Second, supporters of affirmative action claim specific minorities — originally blacks, but now it has been extended to groups including women, Latinos and Native Americans, are not capable of success without the government’s help.
As a public, we state that some minorities will remain in poverty unless the benevolent, privileged class reaches down and scoops them out of the mire. This is an insult to these minorities and to humanity in general. Did former slave George Washington Carver become a great scientist because of racial preferences? Was Jackie Robinson accepted to UCLA because of quotas, and did he become a great baseball player because of political pressure on Major League Baseball? Certainly not. These great Americans lived in racially tense times, and yet it would insult their work-ethic, achievements and character to say that they owed their successes to some legislator who righteously opened the road to fame for them.
These two factors, assumed racism and incapability, lead to resentment among those excluded from affirmative action, and give people justification to doubt the abilities of minorities. It reinforces stereotypes and thus, has led to reverse racism.
So then, has affirmative action worked? After 40 years there should be at least some upward mobility in the socio-economic arena and some advancement in the realm of academia and education. And yet, it appears that affirmative action has led to an entitlement attitude and has put minorities, especially blacks, in a worse positions.
According to Walter Williams, a black economist at George Mason University, “nationally there’s over a 200 SAT score gap between blacks and Hispanics on the one hand, and whites and Asians on the other.”
Asians are a minority group disadvantaged by affirmative action because they are expected to perform well in school and on standardized tests, and yet Asians as a group have also suffered severe racism, outperforms the minorities supposedly being helped by affirmative action.
High-school education for blacks looks even worse with case studies like in Washington D.C., where more than 50 percent of the students from 12 of its 19 schools test below average in math and have similarly poor levels in reading. The plight of these minorities toughens when they receive preference to enter an academic institution they are not academically prepared to attend. Is it any wonder then that only 46 percent of blacks complete college in six years, compared to 67 percent of white students according to an Education Trust report?
With regard to economic development caused by affirmative action, Thomas Sowell, a black economist from the Hoover Institute, has noted that blacks have risen at a slower rate than they were during the 1940s and 1950s. He has also brought to light that “the rise of blacks into professional and similar occupations was faster in the five years preceding the passage of the Civil Rights Act of 1964 than in the five years following its passage.”

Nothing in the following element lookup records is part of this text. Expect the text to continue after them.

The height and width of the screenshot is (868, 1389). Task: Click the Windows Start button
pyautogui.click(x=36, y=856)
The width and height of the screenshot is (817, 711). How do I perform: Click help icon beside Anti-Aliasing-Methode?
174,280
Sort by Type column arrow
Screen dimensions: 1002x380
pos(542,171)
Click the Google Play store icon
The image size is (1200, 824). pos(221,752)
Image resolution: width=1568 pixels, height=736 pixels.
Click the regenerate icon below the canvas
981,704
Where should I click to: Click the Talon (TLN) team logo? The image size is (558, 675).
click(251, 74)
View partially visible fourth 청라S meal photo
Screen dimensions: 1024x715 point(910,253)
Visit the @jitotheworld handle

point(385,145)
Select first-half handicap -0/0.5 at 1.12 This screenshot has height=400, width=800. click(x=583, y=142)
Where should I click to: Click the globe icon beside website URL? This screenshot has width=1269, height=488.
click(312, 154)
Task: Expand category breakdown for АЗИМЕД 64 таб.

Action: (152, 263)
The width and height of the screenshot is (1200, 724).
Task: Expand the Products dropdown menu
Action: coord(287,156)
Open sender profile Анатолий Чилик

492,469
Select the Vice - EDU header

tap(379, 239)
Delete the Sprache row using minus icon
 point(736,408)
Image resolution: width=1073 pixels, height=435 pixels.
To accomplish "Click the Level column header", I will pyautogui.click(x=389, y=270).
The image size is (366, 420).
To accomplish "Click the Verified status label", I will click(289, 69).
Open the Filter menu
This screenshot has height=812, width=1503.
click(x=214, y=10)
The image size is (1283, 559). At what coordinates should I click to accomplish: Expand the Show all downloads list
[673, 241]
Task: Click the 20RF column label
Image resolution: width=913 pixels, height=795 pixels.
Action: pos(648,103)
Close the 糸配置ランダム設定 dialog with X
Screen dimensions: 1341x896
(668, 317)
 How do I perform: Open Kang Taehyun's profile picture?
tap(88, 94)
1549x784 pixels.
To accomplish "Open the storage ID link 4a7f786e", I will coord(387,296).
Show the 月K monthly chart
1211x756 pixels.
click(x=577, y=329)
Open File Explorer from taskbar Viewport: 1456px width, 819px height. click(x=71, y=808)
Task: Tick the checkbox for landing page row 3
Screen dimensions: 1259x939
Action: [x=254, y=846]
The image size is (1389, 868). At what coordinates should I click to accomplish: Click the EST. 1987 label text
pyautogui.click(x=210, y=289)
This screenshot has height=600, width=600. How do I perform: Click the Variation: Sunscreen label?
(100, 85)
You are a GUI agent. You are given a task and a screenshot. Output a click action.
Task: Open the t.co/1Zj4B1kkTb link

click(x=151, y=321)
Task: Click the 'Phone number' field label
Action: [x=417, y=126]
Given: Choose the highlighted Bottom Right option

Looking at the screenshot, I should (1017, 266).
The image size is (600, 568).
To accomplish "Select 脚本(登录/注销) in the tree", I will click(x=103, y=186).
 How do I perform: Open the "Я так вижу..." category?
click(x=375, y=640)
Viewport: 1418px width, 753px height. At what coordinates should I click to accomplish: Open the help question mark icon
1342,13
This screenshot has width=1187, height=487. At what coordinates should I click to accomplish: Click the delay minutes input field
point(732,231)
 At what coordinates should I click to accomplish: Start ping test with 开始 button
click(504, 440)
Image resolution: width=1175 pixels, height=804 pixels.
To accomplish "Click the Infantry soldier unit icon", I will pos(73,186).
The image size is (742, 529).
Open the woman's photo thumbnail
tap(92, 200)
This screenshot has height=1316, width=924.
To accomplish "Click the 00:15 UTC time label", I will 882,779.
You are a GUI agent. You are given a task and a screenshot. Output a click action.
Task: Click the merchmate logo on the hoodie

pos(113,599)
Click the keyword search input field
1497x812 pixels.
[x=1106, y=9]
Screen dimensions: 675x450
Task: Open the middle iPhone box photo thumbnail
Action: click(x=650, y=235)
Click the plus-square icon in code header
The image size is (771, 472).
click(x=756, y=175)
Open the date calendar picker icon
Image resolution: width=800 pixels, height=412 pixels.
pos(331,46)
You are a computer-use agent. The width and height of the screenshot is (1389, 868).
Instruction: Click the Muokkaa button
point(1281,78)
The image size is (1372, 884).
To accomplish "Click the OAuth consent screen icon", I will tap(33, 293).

Social advancement also declined after the 1950s. Dinesh D’Souza, a political writer of East Indian decent, rejects slavery as the destructive force against the current black family, and instead mentions the 70 percent illegitimacy rate of black children. From 1900 to 1960 the rate hovered at 20 percent, but since then it has more than tripled.
Even Bill Cosby is on the road now, speaking to black communities about pulling themselves up by the bootstraps. Among other things, Cosby addresses “a pathological culture that has emerged among many blacks referring to one another as “niggers” and music that refers to black women as “bitches” and “whores.”
Clearly, affirmative action has not worked. It seems that, as the reason for affirmative action, blacks would have at least stayed at the educational, economical and social levels of the 1960s, instead of the degenerating. Affirmative action has failed, and perhaps now people will want a truly colorblind America. Not one where we are judged by the color of our skin, but by the content of our character.